Neural networks mimic the structure of the human brain — interconnected nodes (neurons) that pass signals to one another. Despite the biological metaphor, they are essentially mathematical functions that learn to approximate complex relationships in data.

A Minimal Neural Network with Python

Let's build a simple neural network from scratch using NumPy. This will help demystify what happens beneath the abstraction layers of deep learning frameworks.

import numpy as np

class SimpleNeuralNetwork:
    def __init__(self, input_size, hidden_size, output_size):
        # Initialize weights randomly
        self.W1 = np.random.randn(input_size, hidden_size)
        self.b1 = np.zeros((1, hidden_size))
        self.W2 = np.random.randn(hidden_size, output_size)
        self.b2 = np.zeros((1, output_size))

    def relu(self, x):
        return np.maximum(0, x)

    def softmax(self, x):
        exp_x = np.exp(x - np.max(x, axis=1, keepdims=True))
        return exp_x / exp_x.sum(axis=1, keepdims=True)

    def forward(self, X):
        self.z1 = X @ self.W1 + self.b1
        self.a1 = self.relu(self.z1)
        self.z2 = self.a1 @ self.W2 + self.b2
        self.output = self.softmax(self.z2)
        return self.output

    def backward(self, X, y, output, lr=0.01):
        m = X.shape[0]
        dz2 = output - y  # Gradient of softmax + cross-entropy
        dW2 = (self.a1.T @ dz2) / m
        db2 = dz2.sum(axis=0, keepdims=True) / m
        dz1 = dz2 @ self.W2.T * (self.z1 > 0)
        dW1 = (X.T @ dz1) / m
        db1 = dz1.sum(axis=0, keepdims=True) / m

        self.W2 -= lr * dW2
        self.b2 -= lr * db2
        self.W1 -= lr * dW1
        self.b1 -= lr * db1

Understanding the Flow

Forward Pass

Data flows through the network layer by layer. Each neuron computes a weighted sum of its inputs, adds a bias, and applies an activation function. Popular choices include ReLU, sigmoid, and tanh.

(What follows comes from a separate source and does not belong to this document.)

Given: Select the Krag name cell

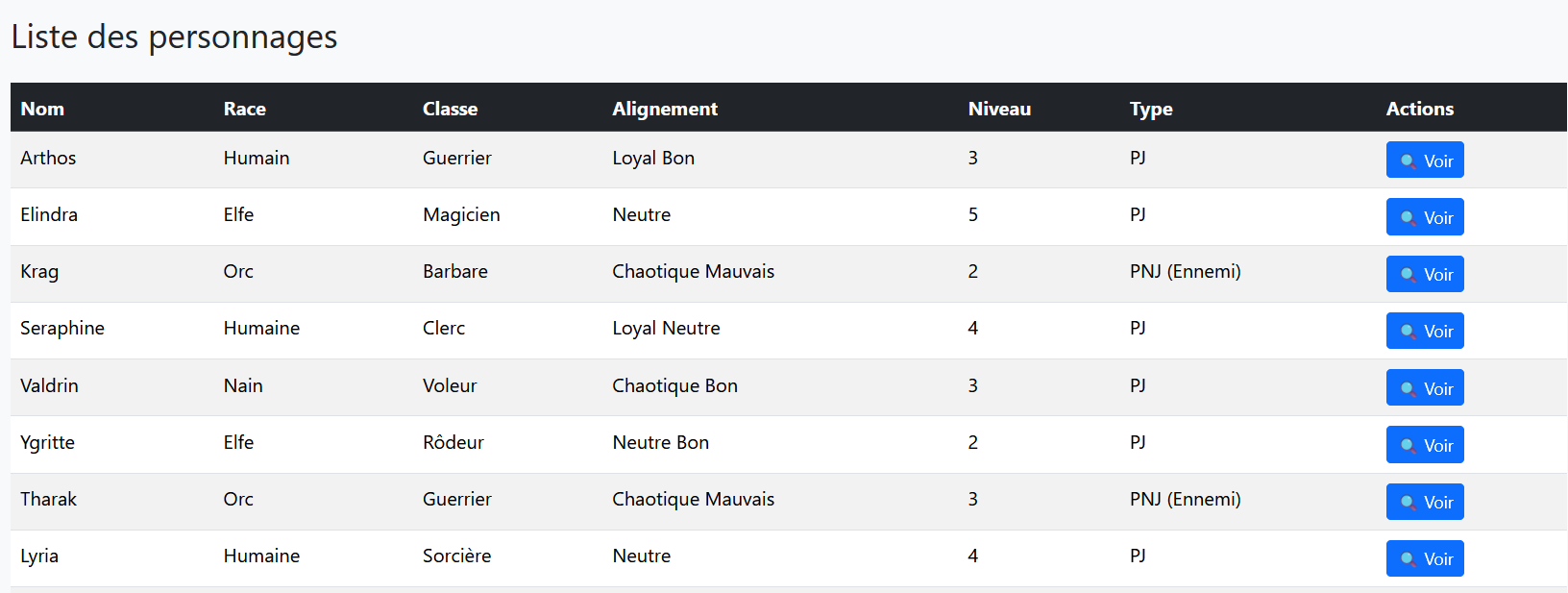Looking at the screenshot, I should coord(39,272).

Backward Pass (Backpropagation)

The network calculates how much each weight contributed to the error, then updates them in the opposite direction. This is done using the chain rule from calculus — the same principle that makes deep learning possible.

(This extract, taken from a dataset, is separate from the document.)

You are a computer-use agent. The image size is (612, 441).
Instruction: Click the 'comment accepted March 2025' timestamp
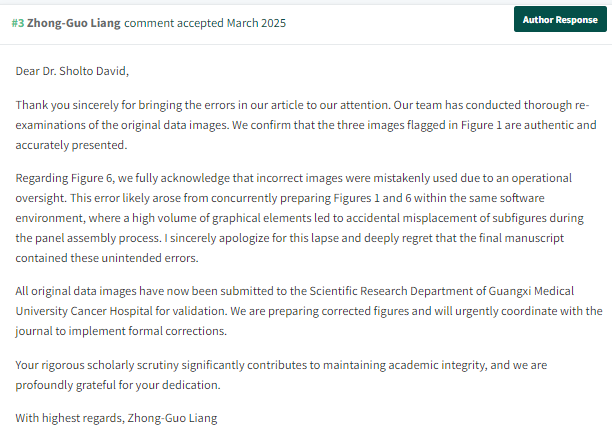[205, 23]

Using a Framework: TensorFlow/Keras

Once you understand the mechanics, frameworks like TensorFlow make it trivial to scale up:

import tensorflow as tf

model = tf.keras.Sequential([
    tf.keras.layers.Dense(64, activation='relu', input_shape=(784,)),
    tf.keras.layers.Dropout(0.2),
    tf.keras.layers.Dense(10, activation='softmax')
])

model.compile(optimizer='adam',
              loss='sparse_categorical_crossentropy',
              metrics=['accuracy'])

model.fit(X_train, y_train, epochs=10, batch_size=32,
          validation_data=(X_test, y_test))

Key Takeaways

  • Neural networks learn by adjusting weights through backpropagation
  • Activation functions introduce non-linearity, enabling the network to model complex patterns
  • Frameworks abstract away the math, but understanding it builds intuition

Conclusion

Building a neural network from scratch reveals the elegance of the process. The math is straightforward, but the results can be extraordinary. From there, stacking more layers, adding regularization, and tuning hyperparameters unlocks the full power of deep learning. Your first network is just the beginning.

The Signal

AI-generated brief

Implementing a neural network from scratch demystifies core mathematics and establishes the necessary intuition for effectively scaling with high-level frameworks.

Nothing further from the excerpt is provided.